- [DIRECTION] Can you recast the lines below as a JSON list of strings, with one string per line and blank lines omitted?

- [RECORD EXCERPTS]
----
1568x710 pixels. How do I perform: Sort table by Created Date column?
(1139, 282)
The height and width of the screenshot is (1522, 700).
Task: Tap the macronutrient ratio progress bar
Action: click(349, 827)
----
- [RESPONSE]
[
  "1568x710 pixels. How do I perform: Sort table by Created Date column?",
  "(1139, 282)",
  "The height and width of the screenshot is (1522, 700).",
  "Task: Tap the macronutrient ratio progress bar",
  "Action: click(349, 827)"
]